BEGIN Given data

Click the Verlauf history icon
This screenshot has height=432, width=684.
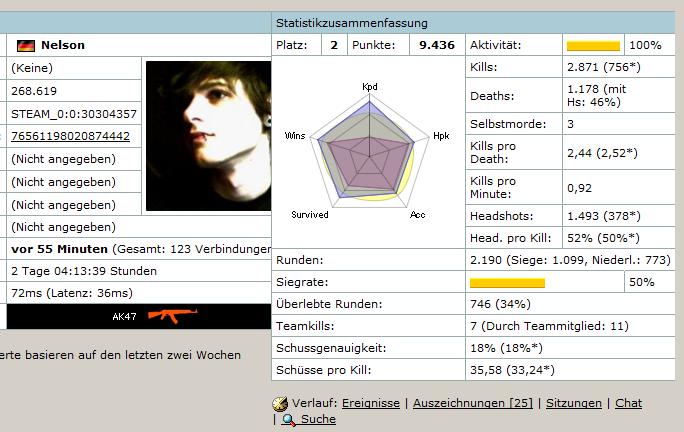click(x=280, y=404)
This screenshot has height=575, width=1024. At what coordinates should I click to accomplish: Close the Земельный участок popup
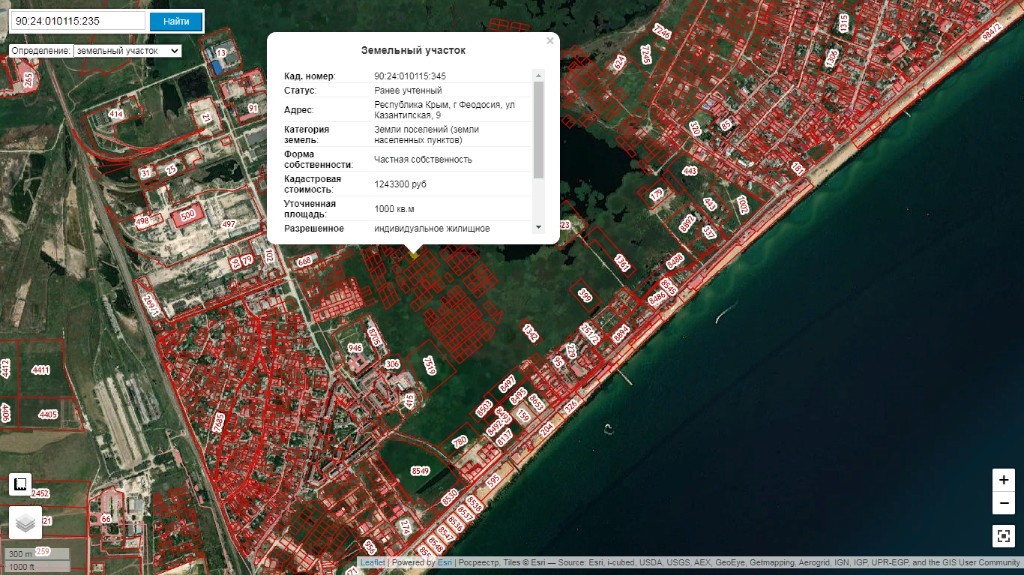point(550,42)
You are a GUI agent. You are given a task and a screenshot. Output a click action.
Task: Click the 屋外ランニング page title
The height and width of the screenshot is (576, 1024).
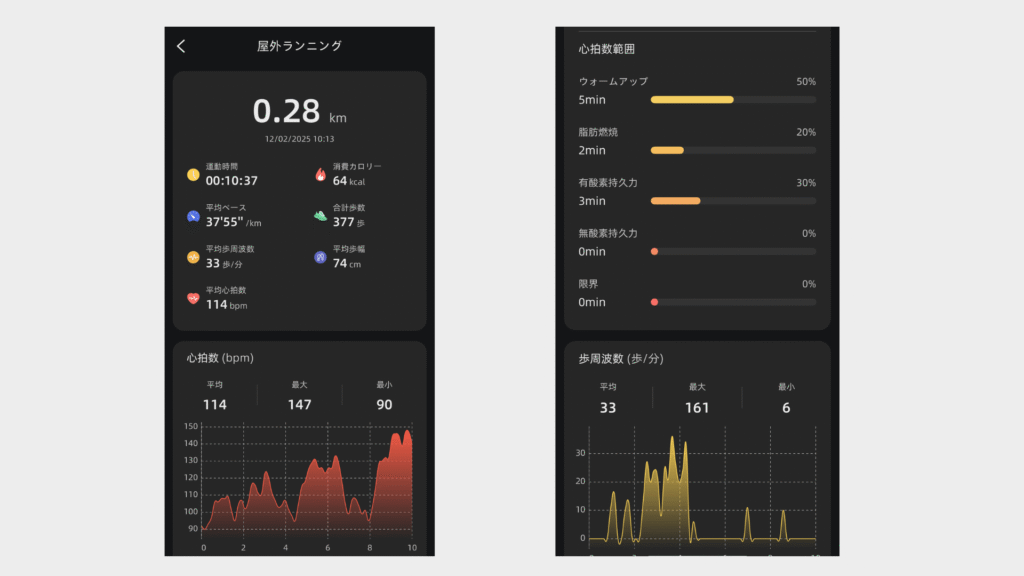click(x=299, y=46)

END Given data

- [Exercise directions]
Could you restate exactly the lines from the line containing "The height and" through the end of the listing, both ends included and nothing else, leaving the images out?

- [Response to the task]
The height and width of the screenshot is (576, 1024).
click(x=299, y=46)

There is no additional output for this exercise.